Download 10-K Filings of Russell 3000 Companies from SEC EDGAR
On this page:
This Python tutorial demonstrates how to download all SEC 10-K filings of Russell 3000 companies from the EDGAR database.
The process involves creating a list of all company tickers currently included in the Russell 3000 index, using the sec-api
Python package and the Query API to find all URLs of 10-K filings filed within a given timeframe (e.g., 2015 to 2022), and downloading all filings using the Render API as a RenderApi
method of the sec-api
package. We use pandarallel
to parallelize the downloading process for faster downloading.
The source code can also be used to download any other SEC EDGAR filing filtered by other criteria, such as 10-Qs of all SP500 companies. Additionally, the code allows us to avoid the SEC.gov 10 requests per second limit by downloading the filings directly from the sec-api.io servers while using the Render API, which enables us to download up to 40 filings per second.
To structure the downloaded HTML files of 10-K filings, we can develop a function that will save the files in a simple folder structure with the ticker symbol as the name of the parent folder. An example folder structure is shown below:
Create a List of Tickers of Russell 3000 Constituents
First, let's download the CSV file containing all recent holdings of the Russell 3000 index from ishares.com and save the content as russell-3000.csv
. The source file can be found by clicking the "Detailed Holdings and Analytics" link on the ishares.com website of the corresponding index. See the screenshot below for more details.
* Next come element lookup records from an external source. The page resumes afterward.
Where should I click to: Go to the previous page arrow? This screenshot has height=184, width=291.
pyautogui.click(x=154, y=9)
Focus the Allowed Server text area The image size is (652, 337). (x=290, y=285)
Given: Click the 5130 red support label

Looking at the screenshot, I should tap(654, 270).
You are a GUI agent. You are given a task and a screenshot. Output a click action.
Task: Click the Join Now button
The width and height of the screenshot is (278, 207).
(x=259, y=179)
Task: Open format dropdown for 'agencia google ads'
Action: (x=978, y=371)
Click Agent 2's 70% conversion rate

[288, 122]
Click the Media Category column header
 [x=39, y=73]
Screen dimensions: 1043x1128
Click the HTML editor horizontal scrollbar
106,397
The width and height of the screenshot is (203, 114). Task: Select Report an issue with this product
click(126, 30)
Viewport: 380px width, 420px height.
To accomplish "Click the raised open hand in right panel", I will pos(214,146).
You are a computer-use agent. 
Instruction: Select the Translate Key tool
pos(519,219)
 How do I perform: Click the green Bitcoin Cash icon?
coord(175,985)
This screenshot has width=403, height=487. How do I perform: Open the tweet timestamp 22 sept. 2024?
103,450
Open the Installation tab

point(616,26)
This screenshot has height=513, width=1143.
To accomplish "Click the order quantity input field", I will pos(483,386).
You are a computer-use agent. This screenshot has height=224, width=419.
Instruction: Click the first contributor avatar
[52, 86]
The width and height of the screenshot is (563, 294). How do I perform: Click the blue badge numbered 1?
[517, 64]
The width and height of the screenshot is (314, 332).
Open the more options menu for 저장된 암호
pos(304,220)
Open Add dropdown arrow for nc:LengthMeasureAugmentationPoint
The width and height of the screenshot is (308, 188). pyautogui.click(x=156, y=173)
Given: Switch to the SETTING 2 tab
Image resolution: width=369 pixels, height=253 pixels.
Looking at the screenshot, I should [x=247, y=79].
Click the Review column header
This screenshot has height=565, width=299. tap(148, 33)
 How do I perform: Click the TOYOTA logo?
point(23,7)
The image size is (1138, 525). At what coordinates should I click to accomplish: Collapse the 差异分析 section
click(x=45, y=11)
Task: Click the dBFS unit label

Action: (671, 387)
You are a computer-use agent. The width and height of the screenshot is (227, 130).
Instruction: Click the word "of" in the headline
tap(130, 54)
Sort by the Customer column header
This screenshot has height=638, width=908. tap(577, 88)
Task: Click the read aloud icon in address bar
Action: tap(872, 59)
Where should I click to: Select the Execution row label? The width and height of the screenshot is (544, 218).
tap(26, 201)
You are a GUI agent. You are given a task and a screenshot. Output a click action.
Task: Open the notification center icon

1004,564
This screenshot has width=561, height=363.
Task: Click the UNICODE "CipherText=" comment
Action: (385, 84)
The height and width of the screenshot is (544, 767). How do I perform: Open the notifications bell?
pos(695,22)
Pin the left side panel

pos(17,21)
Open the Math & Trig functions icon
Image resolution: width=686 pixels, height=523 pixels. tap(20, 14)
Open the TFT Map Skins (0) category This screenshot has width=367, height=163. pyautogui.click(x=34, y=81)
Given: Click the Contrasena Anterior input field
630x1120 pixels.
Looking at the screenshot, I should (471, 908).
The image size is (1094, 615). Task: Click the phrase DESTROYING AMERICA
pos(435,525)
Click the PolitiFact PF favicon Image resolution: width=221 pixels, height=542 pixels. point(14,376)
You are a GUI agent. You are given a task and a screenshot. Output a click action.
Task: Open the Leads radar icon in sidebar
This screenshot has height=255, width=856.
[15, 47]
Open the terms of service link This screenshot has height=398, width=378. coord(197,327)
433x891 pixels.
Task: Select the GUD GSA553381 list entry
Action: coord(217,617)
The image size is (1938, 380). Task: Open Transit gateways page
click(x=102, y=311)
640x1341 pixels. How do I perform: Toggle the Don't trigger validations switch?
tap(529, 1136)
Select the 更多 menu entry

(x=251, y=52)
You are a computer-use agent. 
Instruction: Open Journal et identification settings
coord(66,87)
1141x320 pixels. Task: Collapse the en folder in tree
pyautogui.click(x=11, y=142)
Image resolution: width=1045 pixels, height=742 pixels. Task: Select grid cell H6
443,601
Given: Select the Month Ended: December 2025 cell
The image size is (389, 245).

Please note that depending on when you are reading this tutorial, you may need to update the asOfDate
query parameter in the URL to obtain the most recent holdings. The date format should be YYYYMMDD
. For example:
txt
https://ishares.com/..ishares-russell-3000-etf..?..asOfDate=20221230
^------^
import requests
url = 'https://www.ishares.com/us/products/239714/ishares-russell-3000-etf/1467271812596.ajax?fileType=csv&fileName=IWV_holdings&dataType=fund&asOfDate=20221230'
response = requests.get(url)
with open('russell-3000.csv', 'wb') as f:
f.write(response.content)
The CSV file containing the recent holdings of the Russell 3000 index needs to be cleaned before converting it into a pandas DataFrame. The first 10 lines of metadata have a different structure compared to the actual holding data, which starts at line 11. The file also contains a text block at the end that must be removed.
(Metadata, line 1 to 10)
(Text block after line 2611)
To clean the file, we need to locate the line number (or index) of the rows containing the non-breaking space character \xa0
which appear to be empty rows. These rows separate the metadata section at the beginning and the text block at the end from the actual holdings data. Using the indices of these rows, we can split the CSV file and extract the holdings data.
# cleaning CSV file
import csv
with open('russell-3000.csv', 'r', encoding='utf-8') as f:
reader = csv.reader(f)
rows = list(reader)
empty_row_indicies = [i for i in range(len(rows)) if (len(rows[i]) == 0 or '\xa0' in rows[i])]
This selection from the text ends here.